Work instructions
[1] In the service-of-process text, how long does the appellant have to pay the estimated costs after the clerk mails notice of them?
[2] According to the service-of-process text, why must trial courts dismiss actions when service of process is deficient, regardless of the merits of the plaintiff's claims? Answer in one to three sentences.
[3] Resume the service-of-process text after its final sentence.

Text shown
------------------------
Service of process is a legal term of art which essentially describes the process in which plaintiffs notify defendants of a pending suit. When the plaintiff files a complaint with a court, any defendant in the case must be given notice of the pending case and an opportunity to be heard and defend themselves against the complaint. This requirement is a basic constitutional right conferred upon everyone who has been accused of some wrongdoing and it is the accuser’s responsibility to ensure that the constitutional right of the accused is protected. The importance of service of process to our legal system and the rights of defendants makes it necessary for trial courts to dismiss actions, without regard to the merits of the plaintiff’s claims, if service of process is deficient in some way or another.

Thus, the trial court dismissed Ms. Johnson’s suit for those reasons and Ms. Johnson filed a motion to appeal. The Louisiana Code of Civil Procedure Article 2126 explains what is required of a party appealing a decision by a state trial court. Under the law, when a plaintiff files a motion to appeal a trial court’s decision and an order of appeal has been granted by the court, the clerk of the trial court must estimate how much it will cost to prepare the record and the filing fee required by the court hearing the appeal. The clerk then must notify both parties of the costs by mail and the person appealing the trial court decision, the “appellant,” must then pay the estimated costs within twenty days of the mailing. An extension may also be granted for an additional twenty days for good cause if requested by the appellant. Alternatively, the appellant may also apply for a reduction in the costs if they are shown to be excessive and the application is filed within the first twenty day period. If there is any difference between the actual and estimated costs after preparation is complete, then the difference must be paid to the appellant if the estimate was excessive or paid to the clerk if the costs were insufficient.
------------------------
Provided material
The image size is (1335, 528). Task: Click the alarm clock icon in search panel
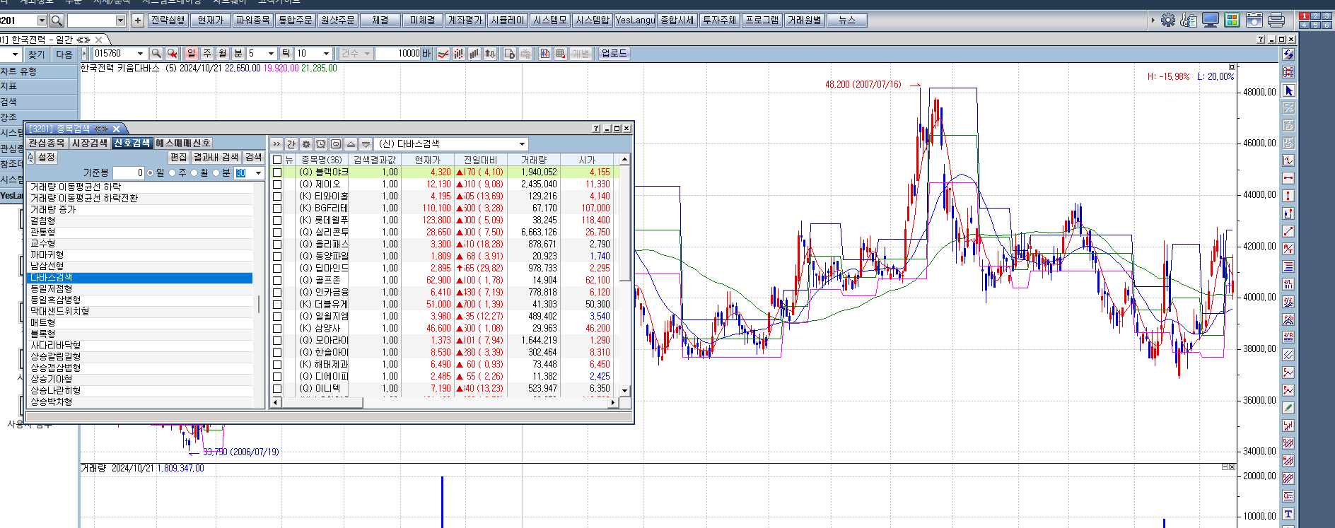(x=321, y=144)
------------------------
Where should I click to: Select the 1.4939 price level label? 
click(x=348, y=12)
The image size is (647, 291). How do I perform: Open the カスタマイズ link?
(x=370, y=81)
------------------------
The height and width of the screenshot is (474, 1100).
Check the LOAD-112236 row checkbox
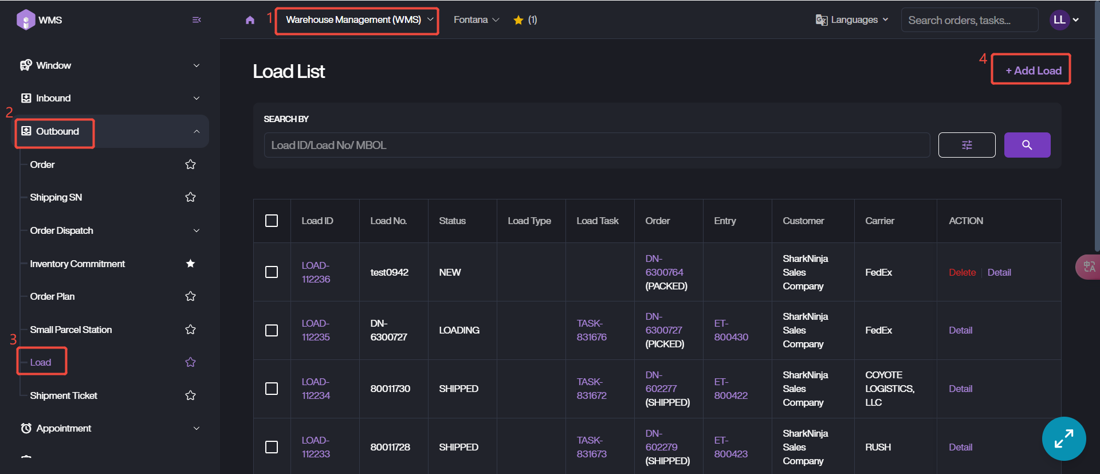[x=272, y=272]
------------------------
Task answers
[1] The appellant must pay the estimated costs within twenty days of the mailing.

[2] Dismissal is necessary because service of process is important to the legal system and to the rights of defendants. Every accused defendant has a basic constitutional right to notice of the pending case and an opportunity to be heard and defend themselves. The accuser is responsible for ensuring that this right is protected.

[3]
Ms. Johnson, however, failed to pay the costs within the twenty day period or request an extension. Under Louisiana law, if the appellant fails to pay the estimated costs in a timely fashion or request the necessary extension, the trial court may either (1) dismiss the case as abandoned, or (2) grant a ten day extension and dismiss the appeal as abandoned if the costs are not paid within that extension. Both the trial court and the other party in the suit can file a motion to dismiss the appeal on grounds of abandonment under that law. In the instant case, Ms. Johson failed to pay the estimated costs, failed to request and extension and failed to request a reduction in the estimated costs due to excessiveness. As a result, the defendants moved to dismiss the appeal and the trial court granted the motion to dismiss the appeal as abandoned.

The third circuit, however, reversed and reinstated the appeal on review. Ms. Johnson appealed the trial court’s decision to dismiss the appeal mentioned above. The appellate court analyzed the law described above, particularly the law’s desired purpose and effect. In essence, the Louisiana law which requires appellate costs to be paid in a timely fashion by appellants serves two main purposes. The primary purpose of the law allows a court or a party to dismiss an appeal because the appellant has filed an appeal but has decided to abandon it. This protects the integrity of the court by making the appeals process efficient for parties who truly wish to appeal a trial court’s decision. The trial court’s decision might be erroneous, and the party seeking appeal may have a desperate need for relief and a reversal of the earlier decision. Appeals which lack merit and were filed out of temporary frustration with the holding might later be reconsidered later and abandoned. Without the law requiring the timely payment of fees, the system would have difficultly ensuring the timely and efficient resolution of appeals which are honestly filed and meritorious.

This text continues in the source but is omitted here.